▸ **Written instruction**: Copy out every line of the records below, requests included, rescaling each coordinate in the answers by a factor of 2.1 and rounding it to a whole number, with halves rounded up. Leave the pictures out.

▸ **Supplied data**:
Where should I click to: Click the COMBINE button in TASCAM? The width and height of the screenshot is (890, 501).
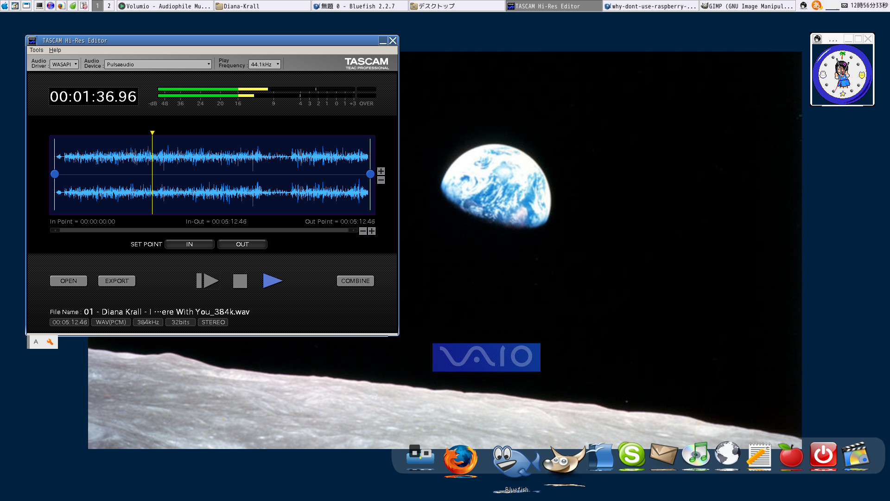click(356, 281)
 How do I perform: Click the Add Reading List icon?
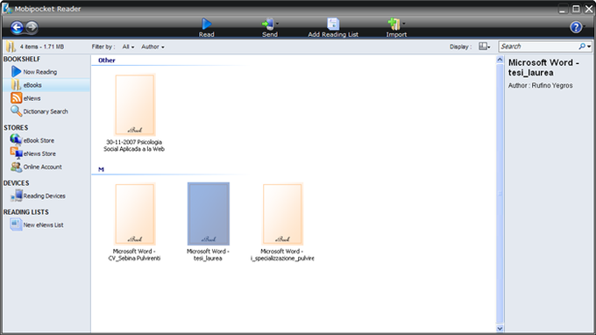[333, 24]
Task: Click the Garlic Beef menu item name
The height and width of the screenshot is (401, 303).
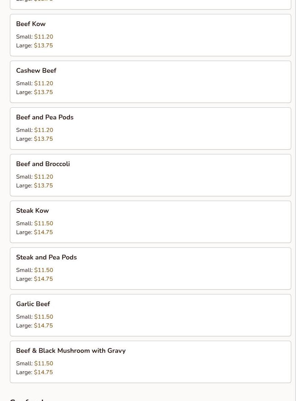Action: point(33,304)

▸ **Output of the task**:
Where should I click to: Click the COMBINE button in TASCAM? The width and height of the screenshot is (890, 501).
click(748, 590)
 How do I perform: Click the Add Reading List icon?
[699, 50]
Task: Click the Garlic Beef menu item name
The height and width of the screenshot is (401, 303).
Action: point(69,638)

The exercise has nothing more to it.